Destiny: En

You will go here for simple, delicate, powerfully good food.

Achieving sappori at En Seattle.

Achieving sappori at En Seattle.

EN SEATTLE 2429 Second, 770-0250 lunch Mon.-Fri., dinner Mon.-Sat.

Japanese cuisine is both delicate and powerful, like the culture that created it. Famous for haiku and shiny anime robot heroes, Japan is all about deceptively simple perfection. A single square of tofu, garnished with three droplets of sauce and a circle of scallion, resting on a plate precisely calibrated for the starkly ideal presentation of bean curd—this could only arise from a people obsessed with refined beauty.

Traditional American food, like many traditional Americans, is bland and big. Portion size is forced to go a long way to compensate for lack of flavor, and the dual role of food as medicine and as luxury results in an unhealthy vacillation between the stone-ground kernels of crunchy nutrition and the creamy sarcophagus of cholesterol-laden comfort. The Japanese, with their rocky, untillable islands, have never known the embarrassment of riches that resulted in all-you-can-eat buffets. What most Americans consider inedible—poisonous fish, fermented soybeans—are treated as either great delicacies (fugu) or staples (natto). The U.S. is concerned with making foods that are easy to ship. The Japanese are concerned with making foods with sappori, defined as both “clean and light” and “sparkling with honesty.” When American food sparkles, it’s from sugar crystals.

Stumbling upon En Seattle, you assume you’ve found yet another sushi bar in Belltown, as big an accomplishment as finding an SUV in Issaquah. En, which translates as “destiny,” is dark and cool, exactly the way you want an evening in Belltown to shape up. Your eyes roam over tasteful bamboo mats and delicate paper collages until they are frozen by the sight of an earnest, possibly hungover monkey holding a sign proclaiming “Asian Homemade Style.” Japanese food that’s not sushi? You request a table.

You ask your server about sake, and in the midst of a glorious if slightly muddled educational experience, you discover you are talking to the owner, Wei Fu. It is his destiny to be the most informative, humble, and charming owner in all of Belltown. You are told, “Cold sake, good. Hot sake, bad,” and are shortly presented with a lovely unglazed jug and wee matching cup. You see only the monkey and breathe deeply. Sip. It’s a revelation. Melon, bananas, tartness, a high alcohol content. Cold sake is indeed good.

Trusting the fates that have honored you thus far, you order toriyakko ($4.25) and kushiage ($5.75). The first explains how tofu could ever have become such a dietary staple; it is firm, creamy, and cold, the perfect little protein custard to balance the fresh oniony sauce and tender shreds of chicken. Kushiage is remarkably similar to tempura, and includes lightly battered asparagus, sweet potatoes, chicken, and zucchini. The sauce is smooth, dark, and spicy; a mystery. You sip the sake again, and see that sappori sparkles with more than honesty—it sparkles with balanced textures, with purely defined flavors, with the clarity of Mount Fuji at sunrise.

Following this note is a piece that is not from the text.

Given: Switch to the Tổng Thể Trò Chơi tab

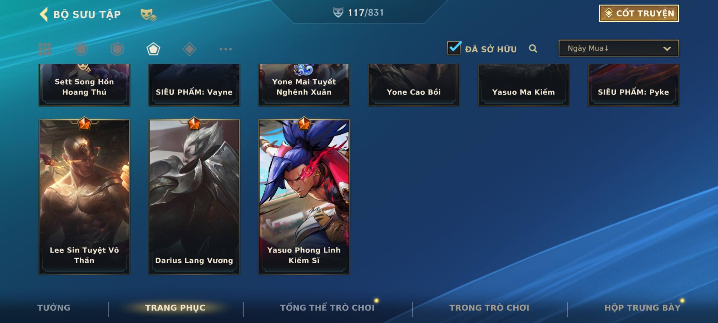Looking at the screenshot, I should coord(327,308).
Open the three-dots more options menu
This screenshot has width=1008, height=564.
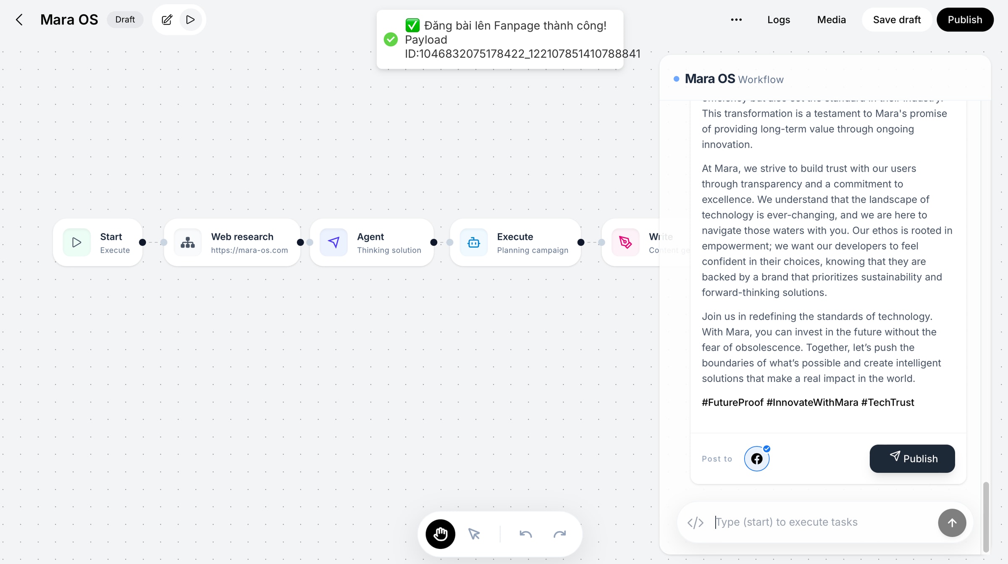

Wei brings a new set of delights. You ordered En Chicken ($9.25), as you found the idea of a chicken of destiny to be irresistible. A simple combination of crunchy celery slices, thinly batter-dipped bird, and assorted mushrooms, the peppery green freshness soars above the earthy tenderness of both chicken and fungus, like a swallow flying over a bog. The tonkatsu ($9.95) comes very, very close to feeling American, but veers back to Japan in the details. What at first glance appears to be mashed potatoes is in fact a cool, creamed potato salad—lightly mashed, blended with butter, and drizzled with a tart, creamy sauce and sesame seeds, this is a salad that makes you question your every potato assumption. You pause to smack your companion’s chopsticks away as they make off with another slice of crispy breaded pork tonkatsu. You hurry to eat the last of the chop before it is stolen, newly appreciating the sharp points on Japanese chopsticks and beginning to strategize your defense of dessert.

Alas, your diabolically clever plans are destined for naught. Mochi ice cream buns ($3.25) are too adorable to lead to violence. Small squares of ice cream (chocolate, vanilla, mango, or green tea) are wrapped in the softest cloud of rice pastry imaginable. You want to make friends, and stroke one with a timid finger. It does not bite, but neither does it purr. You wish you could carry one in your pocket but realize that the destiny of ice cream is to be eaten. You proceed to make its little ice-cream dreams come true.

It is America’s destiny to appropriate the consumable parts of other cultures, such as lunch and dinner. Before stumbling back out into the great world, you thank Wei profusely, if incoherently, for contributing to this appropriation in such a way that Westerners can have a Japanese experience that doesn’t involve passports or raw fish. He seems sincerely delighted that you dined with him and his hung-over monkey sign. He hopes you will return. You feel sure that it is written in the stars.